- TASK STATEMENT
Every line of the entries below from the one containing "You are a computer-use" to the one containing "Instruction: Clear the", both ends included, must be written out exactly. No other line belongs in the answer.

- SUPPLIED ENTRIES
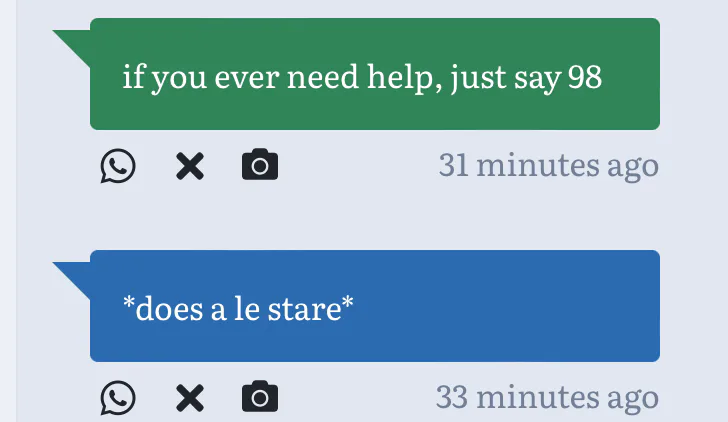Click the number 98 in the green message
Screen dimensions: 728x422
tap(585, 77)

* * *

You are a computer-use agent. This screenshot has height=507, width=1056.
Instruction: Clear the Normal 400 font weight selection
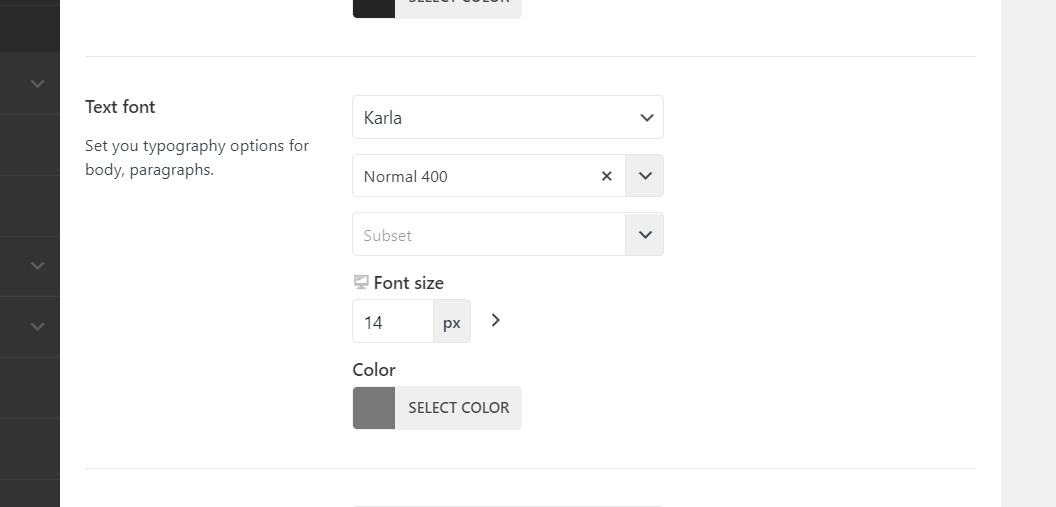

- EXERCISE OUTPUT
You are a computer-use agent. This screenshot has height=507, width=1056.
Instruction: Clear the Normal 400 font weight selection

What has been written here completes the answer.